Is autumn making you eat more – and if so, what should you do?

A LOVELY poet once described autumn as the season of “mists and mellow fruitfulnesss.” John Keats could have added that for many people, autumn’s also the prime time for reverting to comfort food and falling off the wagon.

Only yesterday I spoke to a lady who confessed that she hates this time of year because she finds it so depressing: it gets light later and gets dark earlier; sunny summer holidays seem a distant memory; and it’s getting colder every day.

Before she started on her Slimpod, all that kept her going was the carbs, and unhealthy comfort food, regardless of what it did to her waistline. The cravings for everything from cakes to pizzas, from chocolates to popcorn, were just too powerful to resist.

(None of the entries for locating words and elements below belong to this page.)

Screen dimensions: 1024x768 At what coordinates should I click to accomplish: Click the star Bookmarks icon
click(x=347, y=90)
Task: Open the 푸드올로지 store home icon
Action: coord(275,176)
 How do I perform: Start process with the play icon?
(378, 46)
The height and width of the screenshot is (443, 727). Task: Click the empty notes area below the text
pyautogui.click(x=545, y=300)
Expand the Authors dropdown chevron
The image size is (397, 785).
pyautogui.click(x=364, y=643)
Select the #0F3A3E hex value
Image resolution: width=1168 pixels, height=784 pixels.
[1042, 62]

Now everything’s different and she doesn’t do that anymore, but she confessed the lure of the unhealthy food has become a bit more powerful in the past week or so.  However, she’s aware it’s happening and can stop it now as she doesn’t get the cravings.

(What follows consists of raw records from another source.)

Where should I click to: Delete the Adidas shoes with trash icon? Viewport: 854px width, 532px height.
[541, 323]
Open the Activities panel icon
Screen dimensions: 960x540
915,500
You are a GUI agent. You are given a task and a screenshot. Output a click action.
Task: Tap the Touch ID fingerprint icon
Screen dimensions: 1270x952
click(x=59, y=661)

But have you ever wondered why some foods are almost impossible to resist?

As I’ve written many times before, it’s because the food industry spends a fortune on research work so that scientists can create chemical concoctions in processed food that plays havoc with our hormones.

Look at the hormones chaos this causes

** Leptin, the hormone which tells us when we’re full and should stop eating, loses its power.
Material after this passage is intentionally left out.